大凡真っ当な思考回路の所有者なら、親衛隊が変装もせずに犯行に及んだのに違和感を覚えるようだ。この頭脳明晰っぽい受付になら安心して秘事を託せそうで、更に話が博士の依頼の件へと及ぶと金髪碧眼のエルナンは渋く表情を歪めた。
「ヨシュアさんが察した通りに、テロ対策と称して現在のグランセル城は関係者以外立ち入り禁止です。つい先日など、テロリストが潜伏しているので、王都全域に一時的な戒厳令が敷かれたぐらいです」
やはり真っ当な遣り方でアリシア女王に面談するのは難しそう。エルナンは王城への侵入方法の調査を約束すると、高難度指定のクエストが届いている現状を告げる。
「依頼人は釣公師団のフィッシャー男爵とあって、準遊撃士のエステル・ブライトを名指しで指定してきています」
エステルが遊撃士であるのを逆手に取り、依頼という形で爆釣勝負を挑むのが盟主の策謀のようだ。義妹は軽く嘆息し、義兄は受付のデスクにうつ伏した。
ヨシュアから事情を伺ったエルナンは依頼をキャンセルするか問い掛けたが、エステルは首を横に振る。
「クエストである以上、犯罪の片棒担ぎや人を傷つける類のものでない限り、どんなしょーもない依頼でも引き受けるつもりだせ、俺は。ある意味では、これは願ってもないチャンスでもあるからな」
盟主様直々のお誘いというのがポイント。これを無下に断れば、あのしつこい連中のこと。釣行者の暇人が続々と送り込まれて、無限地獄に陥るのが目に見えている。
だが、エステルがフィッシャー男爵に引導を渡せば、長く無意味な争いの歴史にようやく終わりが見えてくる。
毒蛇の頭を踏み潰すと自ずと胴体も息絶えるように、トップを仕留めればどんな組織でも瓦解するものだ。

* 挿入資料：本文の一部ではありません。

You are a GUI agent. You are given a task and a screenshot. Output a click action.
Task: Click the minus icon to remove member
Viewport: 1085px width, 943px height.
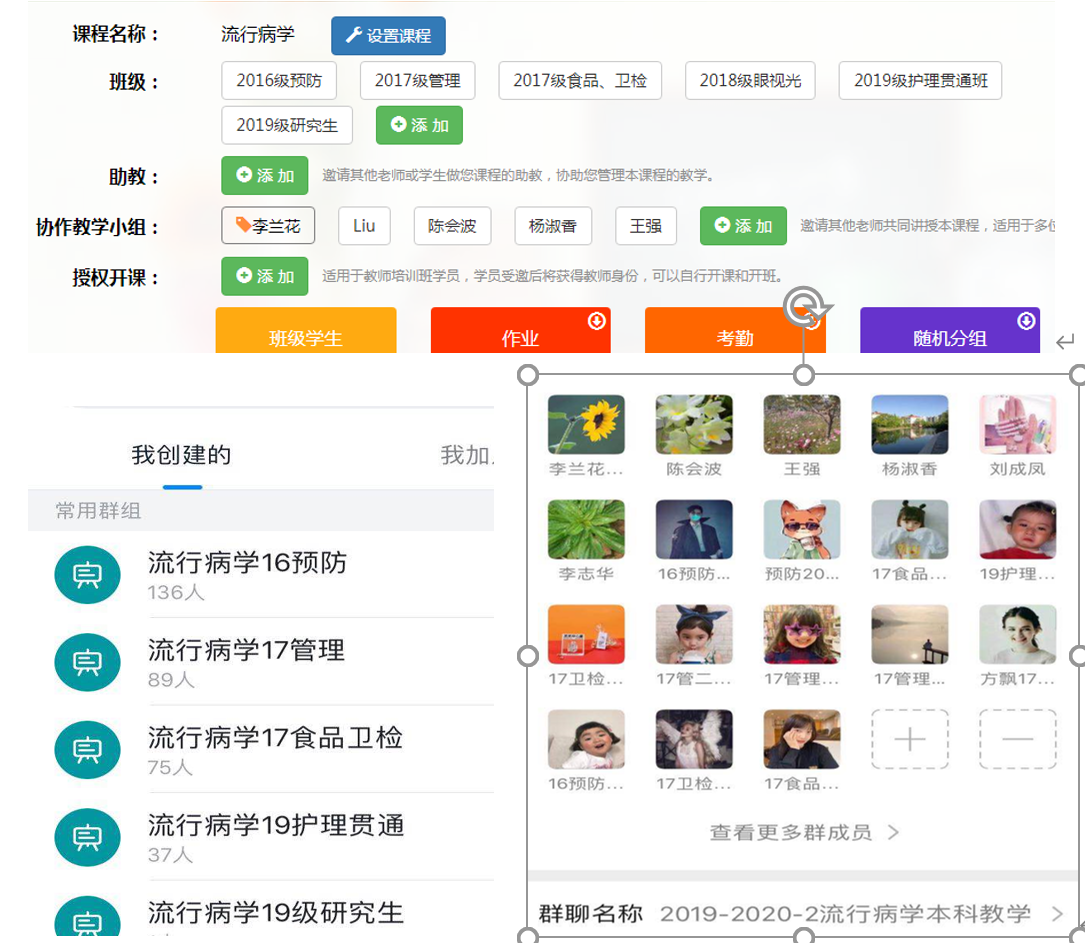click(x=1017, y=739)
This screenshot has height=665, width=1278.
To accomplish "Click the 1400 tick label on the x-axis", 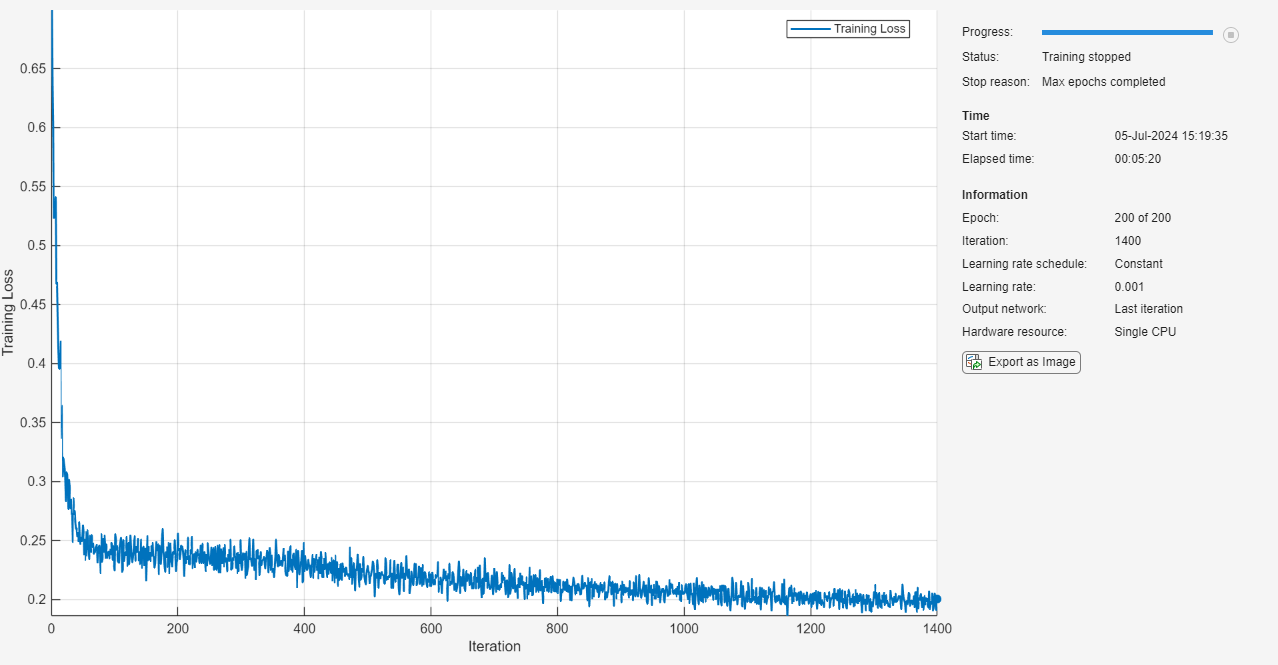I will [x=936, y=629].
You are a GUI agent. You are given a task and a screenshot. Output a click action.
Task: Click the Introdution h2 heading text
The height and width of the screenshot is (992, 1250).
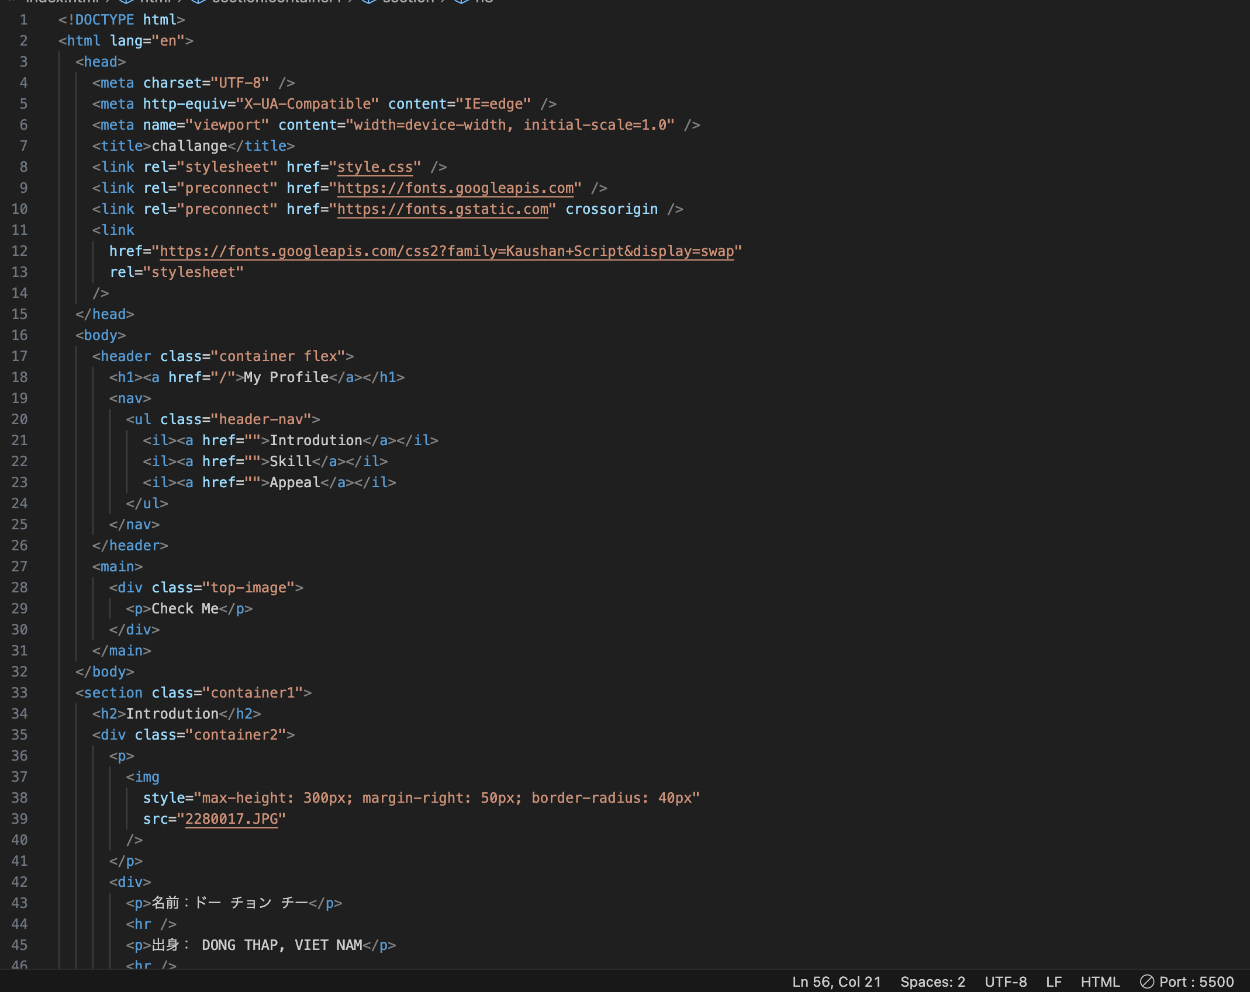click(172, 713)
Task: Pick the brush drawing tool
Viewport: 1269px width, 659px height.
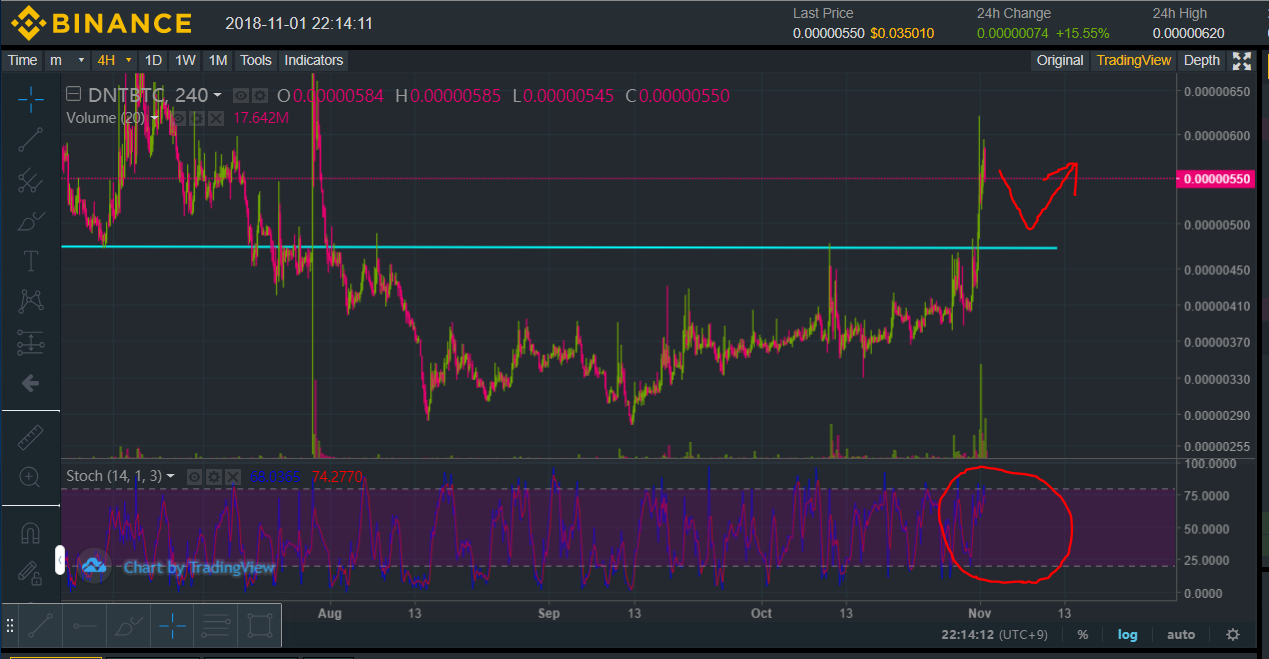Action: click(31, 221)
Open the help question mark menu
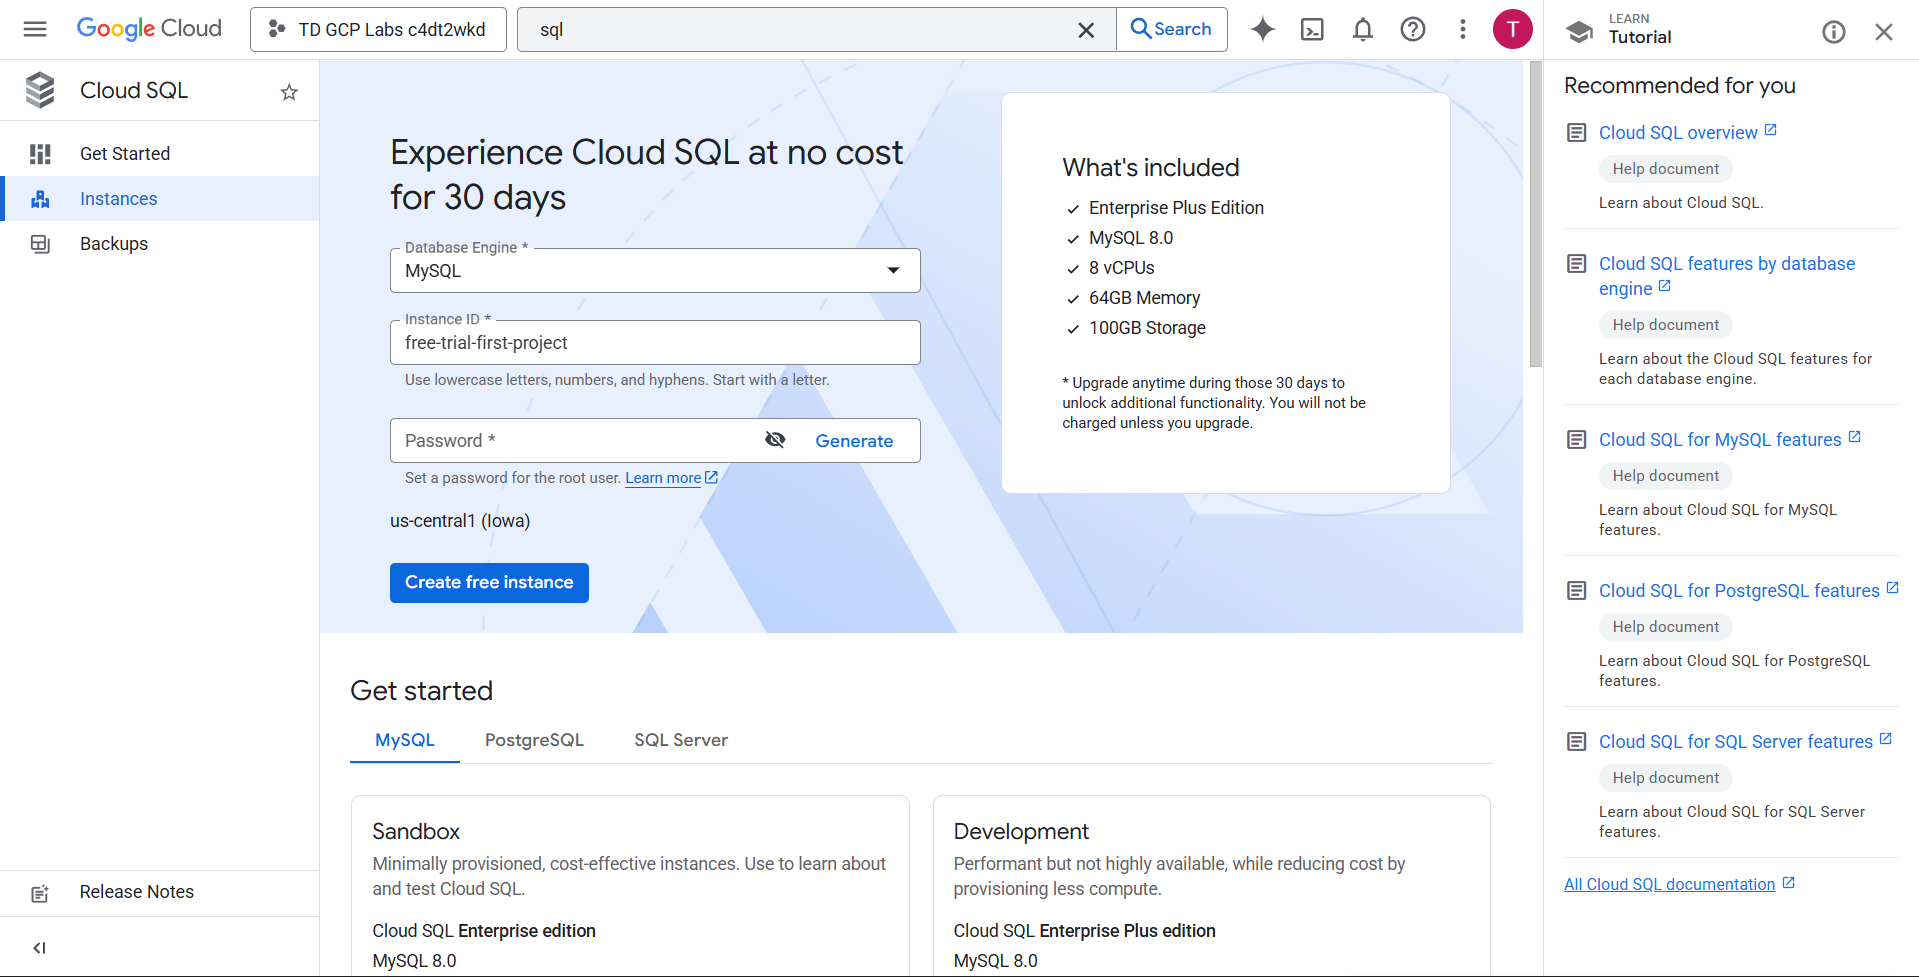1919x977 pixels. coord(1412,30)
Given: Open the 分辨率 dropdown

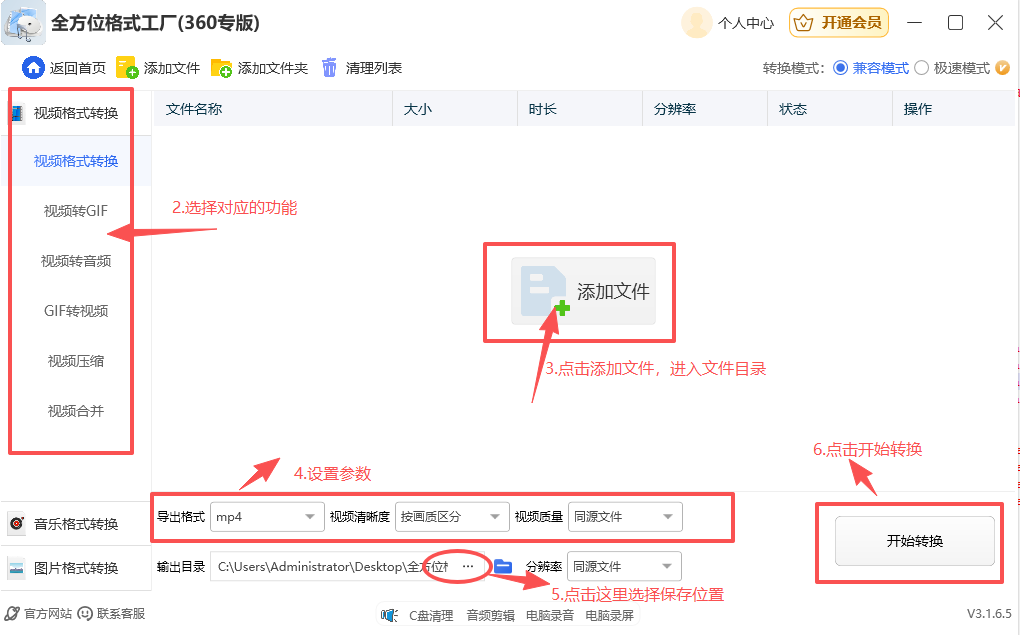Looking at the screenshot, I should click(x=624, y=565).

「正念場でまた空気を読まずに乱入されて、全てを御破算にされでもしたら敵わんしな。同じ釣り好きの人間として、奴らには言いたいことが山程あるし」
「そういうことなら、止める理由もないわね。私はその間に街中を散策し情報収集するついでに、カトリアさんから預かった手紙を婚約者のフィネルさんに届けてくるわ」
「御武運をエステルさん。フィッシャー男爵は爆釣勝負で四百勝一分という信じられない成績を誇るゼムリア大陸有数の釣師ですから、くれぐれもご用心の程を」
その唯一の引き分けは築地の長老なのだろうが、四百戦無敗と謳ったところで、別段エステルに恐れはない。
爆釣対決が本当に百番単位で行われるのなら対戦者が途中で馬鹿らしくなって棄権した不戦勝扱いが大半を占めるだろうし、実際にエステルの推理は正鵠を得ており、最後まで勝負がやり遂げられた事例は名目上のスコアの1/10にも満たなかったりする。
かくして、長い間続いたエステルと釣公師団との腐れ縁に終止符を打つ盟主とのラストバトルの瞬間が刻一刻と近づいていた。